Thursday, September 5, 2019

The depths of love

It's been a while since I posted on my blog. Life, a Masters degree, planning a wedding and starting a new job has kept me busy.

Love has been a recurring theme in my life, and I am strong believer that finding love in life is a birthright. My dating experiences in the past have not been very pleasant but I was wise enough to get out of those situations fast. Looking back, those experiences were fleeting and insignificant. And the pain that I had to undergo made me to start losing hope in romantic love.

Since my last relationship, I stayed three years single...happily travelling around the globe with a non-chalant attitude towards love and dating. I worked, studied, made friends and chased my own kind of happiness. Asian parents were naturally worried as I remained single during my late 20s while my cousins and counterparts were getting married and having kids by the bunch.

Then came The Sculptor.

It started with a "hey, let's grab a beer" to hiking mountains in Heredia while talking about artistic movements and Philosophy, late afternoon coffees and watching The Avengers (hated Infinity Wars btw).

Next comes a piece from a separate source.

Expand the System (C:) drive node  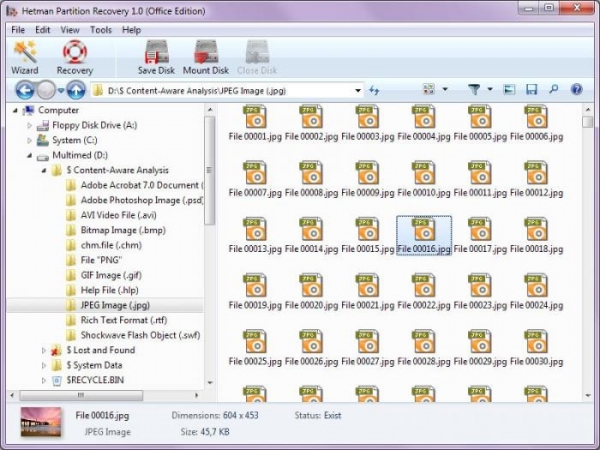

It then grew into having The Sculptor taking care of me while I was sick, cooking together and watching Netflix on rainy days. The sense of familiarity and warmth made me feel safe to love and experience love again. The feeling of familiarity soon blossomed into a feeling of home. We belonged.

Love is like coming home.  

And this brings me into deeper thought about love. When I was younger, I used to be caught up by the thrill of the chase, looks, the infatuation stage, etc. But now I've come to understand that love is spoken through actions. Just a few days ago, I was very sick and had to go to the hospital. My partner rushed into the emergency ward after work to pick me up. He then cooked me dinner and made me tea. We cuddled in our Pjs, watched La Casa de Papel and laughed at our stupid jokes.

We are getting married in December and I feel so lucky to have found a life partner.